Saturday, January 31, 2009
I know I had occasion to appear before Charles L. Brieant Jr. at some point, but I never had occasion to hear him tell about this portrait. That's Martin T. Manton, who sat for two decades on the Second Circuit in Manhattan, and who was almost appointed to the United States Supreme Court. In 1939, he resigned in disgrace, accused of taking large sums in gifts and loans from parties in cases. He was tried and convicted and spent 19 months in prison. In a bit of judicial drollery Judge Brieant hung Manton's portrait in his chambers, "as a reminder of the fallibility of judges". The NY Times repots that The Hon. Dennis Jacobs, chief judge of the Second Circuit, has asked The Hon. Kimba M. Wood, the chief judge of the District Court, to request that Judge Manton's portrait be taken down and removed from view. "The portrait is not much in the way of art," Judge Jacobs wrote. "It is just an old picture of a person best left unremembered."
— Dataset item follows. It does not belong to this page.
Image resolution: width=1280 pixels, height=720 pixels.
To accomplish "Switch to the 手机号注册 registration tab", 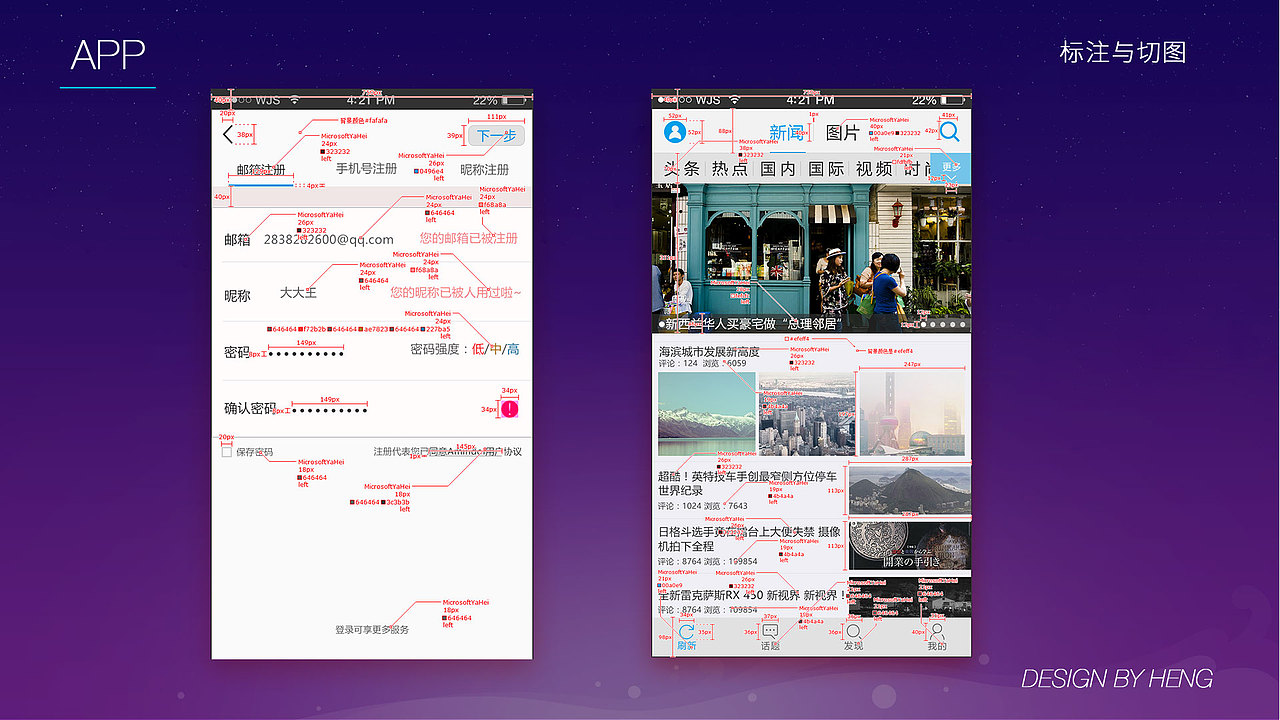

It seems to me that hiding something like this would be a mistake. It's great to see portraits of Learned Hand and all, but I think Judge Brieant was onto something-- we should remember the crooks and scoundrels too. Years ago the clerk's office in New York Supreme used to have a framed picture of Judge Crater hanging on a back wall-- that's the sort of spirit I like to see, something that lets you know that the system hasn't lost sight of its humanity.